:: Extracted data ::

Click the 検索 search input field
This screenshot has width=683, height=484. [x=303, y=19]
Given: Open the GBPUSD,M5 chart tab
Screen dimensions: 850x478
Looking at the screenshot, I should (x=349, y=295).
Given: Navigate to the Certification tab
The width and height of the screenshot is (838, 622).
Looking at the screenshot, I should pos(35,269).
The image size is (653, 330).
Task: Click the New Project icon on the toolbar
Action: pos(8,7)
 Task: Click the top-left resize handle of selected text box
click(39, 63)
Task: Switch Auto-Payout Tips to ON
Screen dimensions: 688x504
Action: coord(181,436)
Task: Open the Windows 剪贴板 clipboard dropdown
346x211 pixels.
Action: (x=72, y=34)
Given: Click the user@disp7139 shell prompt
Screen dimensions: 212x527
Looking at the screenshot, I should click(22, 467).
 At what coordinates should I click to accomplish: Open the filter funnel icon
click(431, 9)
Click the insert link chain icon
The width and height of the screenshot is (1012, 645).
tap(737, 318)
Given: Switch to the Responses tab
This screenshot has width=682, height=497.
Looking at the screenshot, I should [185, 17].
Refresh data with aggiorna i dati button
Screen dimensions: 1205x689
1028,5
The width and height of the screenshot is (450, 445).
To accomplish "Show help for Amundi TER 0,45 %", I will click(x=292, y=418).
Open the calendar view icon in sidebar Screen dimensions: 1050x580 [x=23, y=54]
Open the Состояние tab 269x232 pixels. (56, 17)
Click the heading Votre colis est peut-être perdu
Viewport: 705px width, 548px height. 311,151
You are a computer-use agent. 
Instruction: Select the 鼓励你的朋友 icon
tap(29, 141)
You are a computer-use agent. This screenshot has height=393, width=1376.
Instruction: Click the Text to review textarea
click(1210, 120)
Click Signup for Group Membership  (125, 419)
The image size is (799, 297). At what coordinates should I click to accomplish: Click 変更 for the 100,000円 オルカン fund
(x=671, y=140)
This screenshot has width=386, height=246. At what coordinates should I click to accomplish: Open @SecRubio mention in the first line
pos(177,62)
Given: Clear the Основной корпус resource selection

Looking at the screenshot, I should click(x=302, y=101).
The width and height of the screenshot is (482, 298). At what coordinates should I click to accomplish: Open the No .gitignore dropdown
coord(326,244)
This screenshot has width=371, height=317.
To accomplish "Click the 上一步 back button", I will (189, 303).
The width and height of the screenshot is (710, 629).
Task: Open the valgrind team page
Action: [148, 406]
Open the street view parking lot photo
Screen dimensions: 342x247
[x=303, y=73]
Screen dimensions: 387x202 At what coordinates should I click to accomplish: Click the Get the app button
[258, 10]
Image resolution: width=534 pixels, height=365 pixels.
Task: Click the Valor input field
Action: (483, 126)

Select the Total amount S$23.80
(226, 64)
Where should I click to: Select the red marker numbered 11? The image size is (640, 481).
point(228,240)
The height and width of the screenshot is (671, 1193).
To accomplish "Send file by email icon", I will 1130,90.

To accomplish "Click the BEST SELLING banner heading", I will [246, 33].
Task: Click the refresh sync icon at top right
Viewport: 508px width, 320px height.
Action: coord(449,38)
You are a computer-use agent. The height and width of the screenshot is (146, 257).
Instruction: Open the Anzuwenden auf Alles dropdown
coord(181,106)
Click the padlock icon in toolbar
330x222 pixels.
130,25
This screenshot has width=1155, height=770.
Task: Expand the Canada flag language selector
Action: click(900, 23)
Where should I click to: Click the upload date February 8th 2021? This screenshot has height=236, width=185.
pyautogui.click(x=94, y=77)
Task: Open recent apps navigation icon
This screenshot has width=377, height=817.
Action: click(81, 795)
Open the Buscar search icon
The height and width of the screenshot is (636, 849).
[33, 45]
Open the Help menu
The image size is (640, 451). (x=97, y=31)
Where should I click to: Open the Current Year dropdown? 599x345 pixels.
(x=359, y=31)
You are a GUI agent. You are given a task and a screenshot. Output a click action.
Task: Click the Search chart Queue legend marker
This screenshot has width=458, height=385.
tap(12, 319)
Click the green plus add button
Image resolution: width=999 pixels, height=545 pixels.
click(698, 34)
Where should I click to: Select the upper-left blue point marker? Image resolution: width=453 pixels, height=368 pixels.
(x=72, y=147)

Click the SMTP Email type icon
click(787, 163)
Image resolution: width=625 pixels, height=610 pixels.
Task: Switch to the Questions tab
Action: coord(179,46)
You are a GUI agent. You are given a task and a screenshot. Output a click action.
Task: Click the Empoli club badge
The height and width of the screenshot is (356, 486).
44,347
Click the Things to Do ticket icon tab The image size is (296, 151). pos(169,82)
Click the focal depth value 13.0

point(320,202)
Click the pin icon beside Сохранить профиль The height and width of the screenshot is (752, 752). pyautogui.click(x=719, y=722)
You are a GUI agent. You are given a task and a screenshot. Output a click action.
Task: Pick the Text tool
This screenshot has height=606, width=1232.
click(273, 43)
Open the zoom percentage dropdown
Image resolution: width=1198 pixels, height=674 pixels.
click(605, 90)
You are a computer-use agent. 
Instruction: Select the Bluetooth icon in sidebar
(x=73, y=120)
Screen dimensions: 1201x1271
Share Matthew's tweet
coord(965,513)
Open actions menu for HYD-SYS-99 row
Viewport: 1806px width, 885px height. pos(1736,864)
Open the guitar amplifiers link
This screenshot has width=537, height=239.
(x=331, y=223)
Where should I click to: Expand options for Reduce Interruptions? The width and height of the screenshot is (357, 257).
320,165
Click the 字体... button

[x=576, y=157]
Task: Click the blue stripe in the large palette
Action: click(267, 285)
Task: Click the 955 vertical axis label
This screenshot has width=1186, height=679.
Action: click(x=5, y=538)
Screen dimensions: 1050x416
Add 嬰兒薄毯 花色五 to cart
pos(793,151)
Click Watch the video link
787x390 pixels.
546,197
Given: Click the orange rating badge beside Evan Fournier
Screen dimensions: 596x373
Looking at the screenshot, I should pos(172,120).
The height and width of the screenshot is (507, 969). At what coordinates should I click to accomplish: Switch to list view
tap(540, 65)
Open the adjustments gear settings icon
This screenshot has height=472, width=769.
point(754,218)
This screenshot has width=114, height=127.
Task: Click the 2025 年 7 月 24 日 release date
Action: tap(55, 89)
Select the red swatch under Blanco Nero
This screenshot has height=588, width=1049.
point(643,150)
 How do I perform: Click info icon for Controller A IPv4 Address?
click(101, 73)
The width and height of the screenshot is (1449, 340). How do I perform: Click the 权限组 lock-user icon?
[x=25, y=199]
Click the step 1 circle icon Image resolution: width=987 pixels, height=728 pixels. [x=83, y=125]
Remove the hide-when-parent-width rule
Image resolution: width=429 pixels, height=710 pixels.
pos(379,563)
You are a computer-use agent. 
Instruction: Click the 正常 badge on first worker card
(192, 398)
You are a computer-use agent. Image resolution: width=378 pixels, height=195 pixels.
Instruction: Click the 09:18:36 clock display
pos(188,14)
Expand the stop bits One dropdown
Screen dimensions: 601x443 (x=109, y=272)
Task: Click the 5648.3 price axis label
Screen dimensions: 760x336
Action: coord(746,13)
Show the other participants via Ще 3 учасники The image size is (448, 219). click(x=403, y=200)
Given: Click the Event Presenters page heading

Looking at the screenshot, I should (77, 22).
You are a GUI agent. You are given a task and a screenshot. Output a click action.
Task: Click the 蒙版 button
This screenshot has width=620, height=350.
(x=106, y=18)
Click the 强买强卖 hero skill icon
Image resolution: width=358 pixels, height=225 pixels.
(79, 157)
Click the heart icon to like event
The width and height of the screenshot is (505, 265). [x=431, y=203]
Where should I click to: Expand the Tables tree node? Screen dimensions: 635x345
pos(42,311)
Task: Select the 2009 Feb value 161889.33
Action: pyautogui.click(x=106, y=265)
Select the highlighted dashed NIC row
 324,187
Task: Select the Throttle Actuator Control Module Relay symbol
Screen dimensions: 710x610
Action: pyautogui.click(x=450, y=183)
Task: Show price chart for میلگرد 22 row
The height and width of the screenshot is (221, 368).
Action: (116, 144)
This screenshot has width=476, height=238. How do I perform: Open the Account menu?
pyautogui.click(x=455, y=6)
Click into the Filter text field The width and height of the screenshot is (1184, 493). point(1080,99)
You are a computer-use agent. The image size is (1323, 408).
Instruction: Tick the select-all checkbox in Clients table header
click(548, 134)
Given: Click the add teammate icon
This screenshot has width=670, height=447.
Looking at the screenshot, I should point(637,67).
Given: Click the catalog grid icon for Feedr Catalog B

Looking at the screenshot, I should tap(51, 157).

:: Description of the task ::
Lines holding "beside": copy each one from the records above.

:: Task response ::
Click the pin icon beside Сохранить профиль The height and width of the screenshot is (752, 752). pyautogui.click(x=719, y=722)
Given: Click the orange rating badge beside Evan Fournier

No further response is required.